Collected data entries:
+---+

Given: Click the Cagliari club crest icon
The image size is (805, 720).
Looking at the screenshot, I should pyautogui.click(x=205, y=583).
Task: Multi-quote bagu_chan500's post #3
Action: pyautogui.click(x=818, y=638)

+---+

- GOAL OF THE EXERCISE -
Repeat each record in full; every line must match exactly.

- ANSWER TO THE PROBLEM -
Given: Click the Cagliari club crest icon
The image size is (805, 720).
Looking at the screenshot, I should pyautogui.click(x=205, y=583).
Task: Multi-quote bagu_chan500's post #3
Action: pyautogui.click(x=818, y=638)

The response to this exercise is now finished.